> **AIM OF THE TASK**: Pictures aside, copy exactly the lines running from the one with "Given: Open the Search icon in top bar" to the end of the records.

> **INPUT FOR THIS TASK**:

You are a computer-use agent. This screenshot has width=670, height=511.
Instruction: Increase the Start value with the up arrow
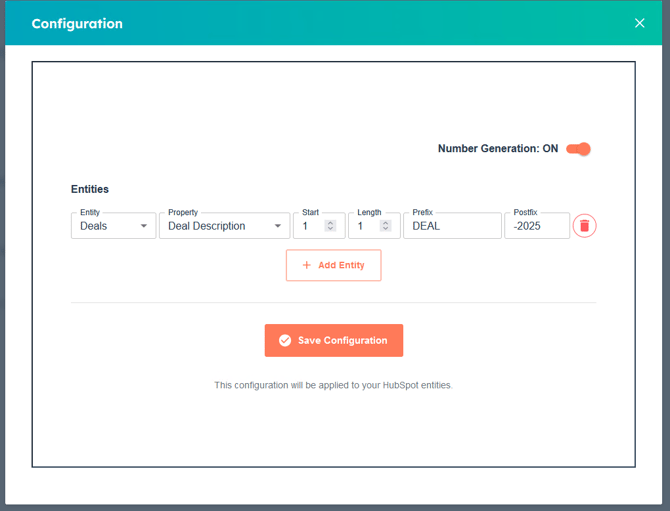coord(331,222)
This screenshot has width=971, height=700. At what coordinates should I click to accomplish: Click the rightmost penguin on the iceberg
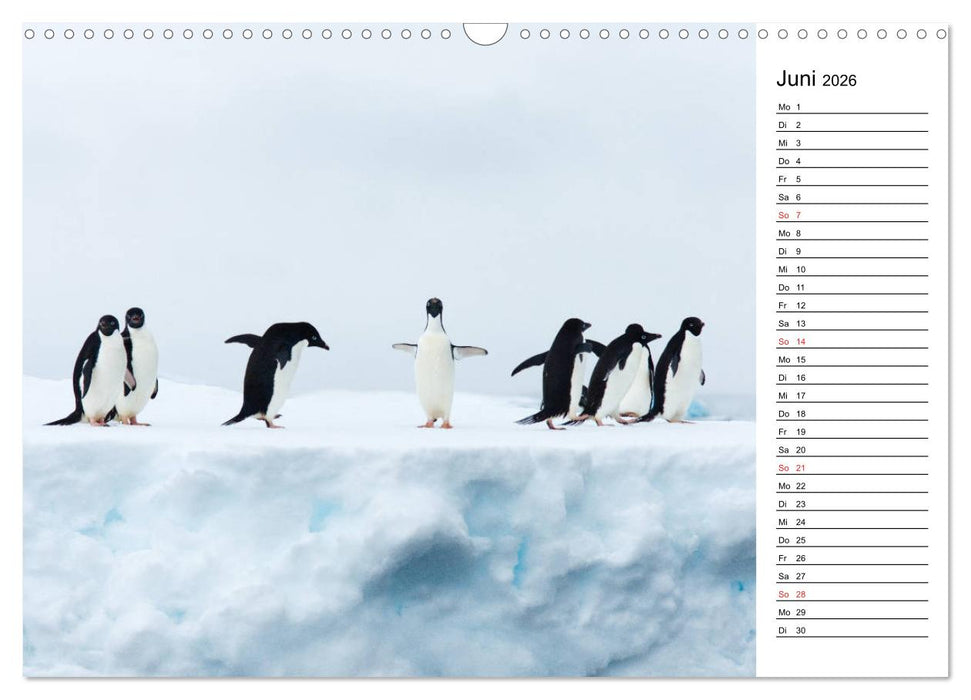(683, 370)
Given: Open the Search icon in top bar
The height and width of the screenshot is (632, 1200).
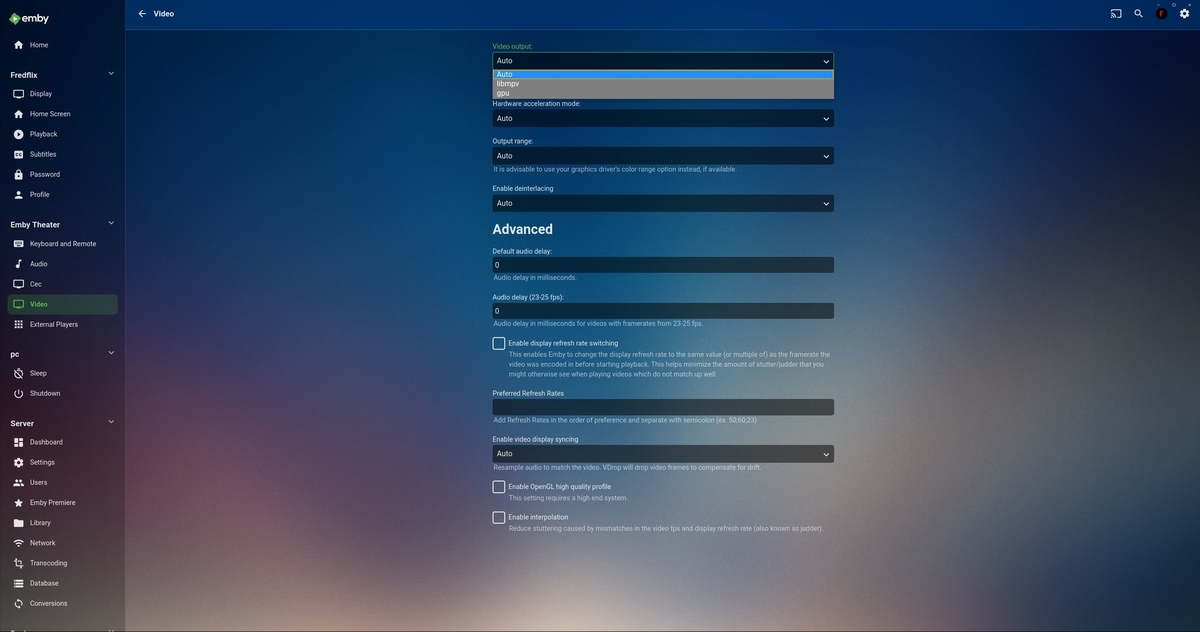Looking at the screenshot, I should click(x=1138, y=13).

> **EXPECTED OUTPUT**:
Given: Open the Search icon in top bar
The height and width of the screenshot is (632, 1200).
Looking at the screenshot, I should click(x=1138, y=13).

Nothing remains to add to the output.